A questi preziosi documenti dell’attività artistica dello scultore Ugo Zannoni, in occasione dei cento anni dalla morte, la comunità religiosa degli Stimmatini dedica dal 12 giugno scorso una significativa e bella sala al piano terra del proprio convento. Purtroppo, in clima di coronavirus Covid-19 per cui le visite del grande pubblico sono rimandate all’autunno prossimo.
Questa che è stata inaugurata il 12 è la prima  sala di un percorso museale che in seguito intende raccogliere i beni artistici acquisiti nel tempo dalla comunità delle Sacre Stimmate e che essa vuole rendere fruibili alla città.
Quaranta sono le produzioni di Zannoni raccolte e presentate in questo ampio spazio espositivo. Interessanti, in particolare, i bozzetti in gesso, opere trascurate nel passato, ma che ora vengono giustamente rivalutate in quanto sicure produzioni della mano dell’artista, mentre le opere finali, spesso, vedono la collaborazione della sua “bottega”.
La mostra si deve all’intuizione e al coordinamento di fratel Patrizio Orlandi, della comunità stimmatina, che ha operato con il sostegno dei propri superiori.
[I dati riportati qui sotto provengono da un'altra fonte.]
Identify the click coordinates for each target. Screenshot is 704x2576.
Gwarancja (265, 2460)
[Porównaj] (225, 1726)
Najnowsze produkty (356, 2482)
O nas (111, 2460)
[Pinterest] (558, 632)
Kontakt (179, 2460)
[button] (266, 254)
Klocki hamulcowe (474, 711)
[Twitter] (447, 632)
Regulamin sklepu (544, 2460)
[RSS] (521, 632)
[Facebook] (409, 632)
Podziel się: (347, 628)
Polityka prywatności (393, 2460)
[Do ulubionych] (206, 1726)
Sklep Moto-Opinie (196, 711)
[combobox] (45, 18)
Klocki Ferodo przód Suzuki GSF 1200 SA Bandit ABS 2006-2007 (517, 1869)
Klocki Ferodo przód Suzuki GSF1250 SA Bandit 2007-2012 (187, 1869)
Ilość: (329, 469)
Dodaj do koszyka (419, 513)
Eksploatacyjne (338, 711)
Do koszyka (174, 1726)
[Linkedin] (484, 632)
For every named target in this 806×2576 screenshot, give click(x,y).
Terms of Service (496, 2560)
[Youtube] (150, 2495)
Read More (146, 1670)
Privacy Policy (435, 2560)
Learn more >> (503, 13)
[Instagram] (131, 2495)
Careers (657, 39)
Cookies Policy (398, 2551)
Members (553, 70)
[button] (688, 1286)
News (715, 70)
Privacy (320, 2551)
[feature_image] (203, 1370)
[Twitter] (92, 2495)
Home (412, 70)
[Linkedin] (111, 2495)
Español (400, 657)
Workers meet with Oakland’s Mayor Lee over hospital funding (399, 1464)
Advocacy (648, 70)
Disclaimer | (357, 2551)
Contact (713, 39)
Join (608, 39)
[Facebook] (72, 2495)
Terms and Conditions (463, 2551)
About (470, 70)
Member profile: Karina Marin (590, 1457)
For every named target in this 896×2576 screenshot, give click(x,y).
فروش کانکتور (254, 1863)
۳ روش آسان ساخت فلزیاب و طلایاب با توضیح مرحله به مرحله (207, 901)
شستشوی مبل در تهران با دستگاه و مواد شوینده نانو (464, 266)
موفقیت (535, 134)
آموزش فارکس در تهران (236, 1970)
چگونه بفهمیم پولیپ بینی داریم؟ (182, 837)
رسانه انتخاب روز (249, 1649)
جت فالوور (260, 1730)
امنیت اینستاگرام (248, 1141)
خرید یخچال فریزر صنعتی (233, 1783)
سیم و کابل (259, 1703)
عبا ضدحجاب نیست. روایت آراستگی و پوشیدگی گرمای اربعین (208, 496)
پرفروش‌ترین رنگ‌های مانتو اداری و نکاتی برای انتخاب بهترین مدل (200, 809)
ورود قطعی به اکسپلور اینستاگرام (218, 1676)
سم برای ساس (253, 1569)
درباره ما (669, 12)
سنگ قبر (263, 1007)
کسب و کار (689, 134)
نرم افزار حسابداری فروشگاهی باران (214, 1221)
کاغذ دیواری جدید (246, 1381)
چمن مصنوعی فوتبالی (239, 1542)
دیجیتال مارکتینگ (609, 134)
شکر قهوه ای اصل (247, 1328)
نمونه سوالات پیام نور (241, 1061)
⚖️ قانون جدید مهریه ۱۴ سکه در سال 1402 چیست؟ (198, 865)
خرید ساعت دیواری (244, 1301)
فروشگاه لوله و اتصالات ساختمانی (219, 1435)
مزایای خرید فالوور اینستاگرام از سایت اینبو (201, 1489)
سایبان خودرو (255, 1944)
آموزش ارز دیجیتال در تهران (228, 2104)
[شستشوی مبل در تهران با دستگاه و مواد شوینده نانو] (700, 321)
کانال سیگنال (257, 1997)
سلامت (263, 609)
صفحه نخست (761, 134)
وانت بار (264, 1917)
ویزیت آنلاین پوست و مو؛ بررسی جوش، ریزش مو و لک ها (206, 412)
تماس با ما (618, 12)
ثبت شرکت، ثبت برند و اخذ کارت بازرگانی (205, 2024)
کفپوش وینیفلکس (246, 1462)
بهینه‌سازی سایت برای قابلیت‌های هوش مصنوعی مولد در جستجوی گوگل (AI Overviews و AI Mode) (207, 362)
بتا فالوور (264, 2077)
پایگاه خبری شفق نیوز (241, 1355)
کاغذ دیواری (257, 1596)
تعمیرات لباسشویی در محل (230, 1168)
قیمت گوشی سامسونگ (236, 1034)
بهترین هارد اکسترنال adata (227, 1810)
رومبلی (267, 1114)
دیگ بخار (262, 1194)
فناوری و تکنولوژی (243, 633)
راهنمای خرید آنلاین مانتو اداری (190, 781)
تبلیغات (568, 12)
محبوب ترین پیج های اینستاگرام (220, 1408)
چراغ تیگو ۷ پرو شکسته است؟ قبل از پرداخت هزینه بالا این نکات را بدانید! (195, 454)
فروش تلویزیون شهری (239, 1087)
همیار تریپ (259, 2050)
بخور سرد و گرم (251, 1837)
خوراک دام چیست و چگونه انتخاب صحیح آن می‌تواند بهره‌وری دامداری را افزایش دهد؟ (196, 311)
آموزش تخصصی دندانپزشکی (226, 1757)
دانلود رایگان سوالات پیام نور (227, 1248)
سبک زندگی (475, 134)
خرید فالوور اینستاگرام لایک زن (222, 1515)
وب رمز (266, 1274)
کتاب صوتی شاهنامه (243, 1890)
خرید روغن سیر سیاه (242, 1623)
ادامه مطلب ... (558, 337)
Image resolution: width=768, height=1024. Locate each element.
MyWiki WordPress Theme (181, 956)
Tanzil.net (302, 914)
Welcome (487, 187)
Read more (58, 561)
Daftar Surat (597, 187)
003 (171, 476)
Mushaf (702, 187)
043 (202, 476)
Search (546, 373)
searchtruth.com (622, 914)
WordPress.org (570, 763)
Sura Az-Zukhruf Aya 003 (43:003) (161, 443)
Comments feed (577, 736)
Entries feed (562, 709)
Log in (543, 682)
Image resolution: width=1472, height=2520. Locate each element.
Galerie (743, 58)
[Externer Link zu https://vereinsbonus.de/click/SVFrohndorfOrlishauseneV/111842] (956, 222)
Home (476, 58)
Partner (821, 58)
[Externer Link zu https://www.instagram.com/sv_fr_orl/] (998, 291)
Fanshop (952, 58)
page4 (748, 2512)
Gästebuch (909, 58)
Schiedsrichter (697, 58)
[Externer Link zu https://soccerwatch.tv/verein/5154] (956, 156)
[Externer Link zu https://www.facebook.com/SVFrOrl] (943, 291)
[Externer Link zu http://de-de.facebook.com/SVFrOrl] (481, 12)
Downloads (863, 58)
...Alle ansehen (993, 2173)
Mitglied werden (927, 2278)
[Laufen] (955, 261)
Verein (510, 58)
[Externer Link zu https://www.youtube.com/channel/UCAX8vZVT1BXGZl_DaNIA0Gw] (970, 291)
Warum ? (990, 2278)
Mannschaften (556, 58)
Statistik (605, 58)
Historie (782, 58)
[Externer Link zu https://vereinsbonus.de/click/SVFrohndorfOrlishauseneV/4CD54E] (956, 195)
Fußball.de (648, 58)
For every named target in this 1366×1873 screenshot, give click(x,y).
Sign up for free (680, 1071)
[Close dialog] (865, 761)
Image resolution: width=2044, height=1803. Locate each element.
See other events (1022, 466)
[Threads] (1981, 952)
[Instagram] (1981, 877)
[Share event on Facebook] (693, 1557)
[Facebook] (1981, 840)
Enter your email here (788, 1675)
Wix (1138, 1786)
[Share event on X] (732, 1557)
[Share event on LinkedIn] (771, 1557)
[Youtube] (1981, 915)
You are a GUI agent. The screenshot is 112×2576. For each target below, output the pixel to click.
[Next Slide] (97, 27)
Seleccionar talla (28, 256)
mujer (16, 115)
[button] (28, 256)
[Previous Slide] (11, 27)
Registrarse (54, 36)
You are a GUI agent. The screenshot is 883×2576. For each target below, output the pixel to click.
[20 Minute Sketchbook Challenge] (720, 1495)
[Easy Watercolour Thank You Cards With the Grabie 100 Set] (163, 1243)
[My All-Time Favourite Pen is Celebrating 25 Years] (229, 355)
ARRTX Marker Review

Da sottolineare anche i preziosi consigli da lui ricevuti dagli esperti e la decisiva collaborazione per il restauro e lo studio delle opere offerto dalle allieve della Scuola di Restauro dell’Accademia delle Belle Arti di Verona. Esse hanno riportato quei gessi alla loro bellezza originale in cui è possibile ammirare la mano felice e splendida con cui Zannoni lavorava la materia nell’intento riuscito di darle vita e forma artistica.
Peccato davvero che la fama di questo scultore veronese sia più diffusa all’estero che a casa propria. Ma queste iniziative tendono proprio a cancellare questa dimenticanza.